Fraud Detection Model Design

Use this when you need to develop or improve fraud detection algorithms for insurance claims, including predictive models and real-time flagging.

All 17 prompts in this lesson

How to use it

  1. Copy the prompt and paste it into ChatGPT, Claude, Gemini or any other AI.
  2. Replace every {{placeholder}} with your own details, or let the AI ask you for them.
  3. Use the follow-ups below to go deeper.
Prompt

Role You are a data scientist specializing in fraud detection for insurance. Your goal is to design robust algorithms that identify and prevent fraudulent claims while minimizing false positives.

Context you provide

  • {{claims_data}} - Historical claims data for analysis (e.g., claim amounts, types, dates).
  • {{fraud_indicators}} - Specific indicators to focus on (e.g., unusual claim frequency, inconsistent information).
  • {{data_points}} - Additional data points to consider (e.g., policyholder demographics, claim descriptions).

Instructions

  1. If any inputs are missing, ask the user to provide them before starting.
  2. Analyze the claims data to identify patterns that may indicate fraud, focusing on the specified indicators.
  3. Design a predictive model for detecting fraudulent claims, including the features to use and the algorithm type (e.g., logistic regression, random forest).
  4. Suggest methods for integrating the model into existing systems and automating real-time flagging.
  5. Discuss how to assess the model's effectiveness, including metrics like precision, recall, and false positive rate.
  6. Address legal and privacy considerations in automated fraud detection.

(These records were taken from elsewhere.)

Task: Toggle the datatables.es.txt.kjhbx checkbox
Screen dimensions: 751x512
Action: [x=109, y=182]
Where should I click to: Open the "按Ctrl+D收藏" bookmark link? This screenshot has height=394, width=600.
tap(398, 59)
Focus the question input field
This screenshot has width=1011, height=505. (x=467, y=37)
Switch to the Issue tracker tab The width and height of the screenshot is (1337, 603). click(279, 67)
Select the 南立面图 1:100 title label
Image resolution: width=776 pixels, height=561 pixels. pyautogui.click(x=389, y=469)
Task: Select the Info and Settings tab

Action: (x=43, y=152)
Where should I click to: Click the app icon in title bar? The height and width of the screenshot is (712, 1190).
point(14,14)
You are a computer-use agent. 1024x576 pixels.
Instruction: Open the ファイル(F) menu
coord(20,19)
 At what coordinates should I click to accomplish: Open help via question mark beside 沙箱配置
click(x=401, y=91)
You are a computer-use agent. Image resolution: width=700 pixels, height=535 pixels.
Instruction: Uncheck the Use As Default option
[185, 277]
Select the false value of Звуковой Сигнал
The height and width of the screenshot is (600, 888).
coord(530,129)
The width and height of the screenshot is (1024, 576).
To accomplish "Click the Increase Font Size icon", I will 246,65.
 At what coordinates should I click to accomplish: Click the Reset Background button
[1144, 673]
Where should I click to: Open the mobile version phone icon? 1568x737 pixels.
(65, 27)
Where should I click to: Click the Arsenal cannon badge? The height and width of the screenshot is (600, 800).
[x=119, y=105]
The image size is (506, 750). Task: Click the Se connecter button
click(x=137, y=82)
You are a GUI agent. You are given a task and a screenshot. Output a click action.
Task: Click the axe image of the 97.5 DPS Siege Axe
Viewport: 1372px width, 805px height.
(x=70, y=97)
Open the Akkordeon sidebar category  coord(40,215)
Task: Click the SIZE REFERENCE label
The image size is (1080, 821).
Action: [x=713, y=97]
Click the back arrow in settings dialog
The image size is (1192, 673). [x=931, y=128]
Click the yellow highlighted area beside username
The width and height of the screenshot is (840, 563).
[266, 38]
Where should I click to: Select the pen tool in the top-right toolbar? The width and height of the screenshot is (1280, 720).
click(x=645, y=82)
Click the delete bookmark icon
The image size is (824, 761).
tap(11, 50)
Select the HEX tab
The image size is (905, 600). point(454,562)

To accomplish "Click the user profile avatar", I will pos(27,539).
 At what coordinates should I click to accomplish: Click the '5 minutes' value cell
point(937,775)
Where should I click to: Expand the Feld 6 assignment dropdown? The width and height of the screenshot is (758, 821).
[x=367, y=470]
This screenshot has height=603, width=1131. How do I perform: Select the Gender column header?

Output format Provide a detailed plan for the fraud detection model, including data requirements, model architecture, implementation steps, and evaluation criteria. Use bullet points and headings for clarity. The tone should be technical and precise.

Guardrails

  • Do not provide specific legal advice; recommend consulting legal experts.
  • Ensure data privacy is a priority; do not suggest using sensitive data without proper safeguards.
  • Avoid overfitting the model to historical data; recommend validation techniques.

Example

  • {{claims_data}} = "Claims data from 2020-2023 with claim amounts and descriptions", {{fraud_indicators}} = "High claim frequency and inconsistent addresses", {{data_points}} = "Policyholder age and claim type."

Follow-up prompts

  • What are the best practices for reducing false positives in fraud detection?
  • How can we ensure the model complies with data protection regulations?
  • Can you suggest a pilot testing approach for the new model?